I have 3 hooded towels and have never used them. I just use our bath towels, they are so much bigger and we can wrap her up in them and they are thicker. 

I also was given way too many clothes. As for NB items...i had so many onesies but we didn't like to put stuff over her head that early so we used a lot of zip up and button up sleep suits. she lived in those. Eventually i started putting stuff over her head so we use onesies and dresses etc now. We have way more than we need of the onesies. I think I have about 10 that i use regularly...3 are long sleeve for chillier days and teh rest short sleeve. I have another 10 or so that i hardly use, but are there in case i need them. They were gifts and hand me downs. I definitely returned a lot of the clothes we got as we didn't need more with all the hand me downs we had from friends!

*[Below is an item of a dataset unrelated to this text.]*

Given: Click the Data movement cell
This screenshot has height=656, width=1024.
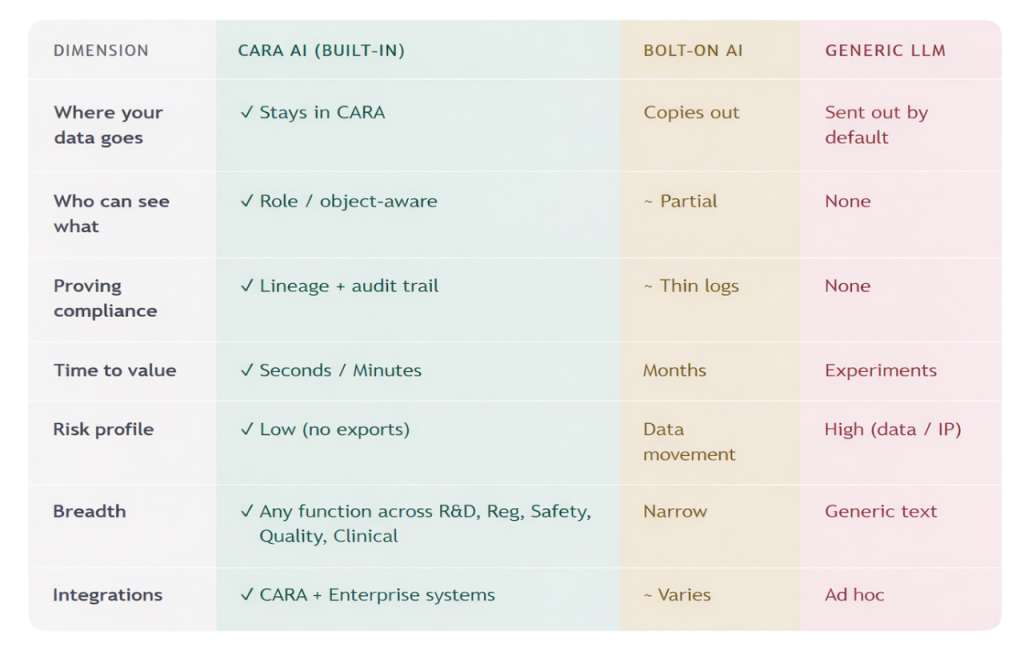Looking at the screenshot, I should click(689, 442).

As for dresses, I have 2 that are 0-3 month and she wears them on occasion. I also have a couple skirts which i prefer over the dresses. Otherwise I have about 5 or 6 pair of cotton pants that go with her onesies and a pair of soft jeans and a pair of corduroy pants. She has a few pair of shorts but hasn't worn them yet...

We have about 6 or so zip up/button up sleeper suits and 3 or 4 sleep gowns. She doesn't wear the gowns much. 

I generally dress her only once for the day--sometimes if she spits up bad i have to change her or if she' poops outside the diaper but those are rare...so i use an outfit and a sleeper a day. i wash her clothes once or twice a week depending on if she's had a messy week. I have plenty of clothes for if she needed 3 changings a day, but thankfully i don' have to use that many!


----------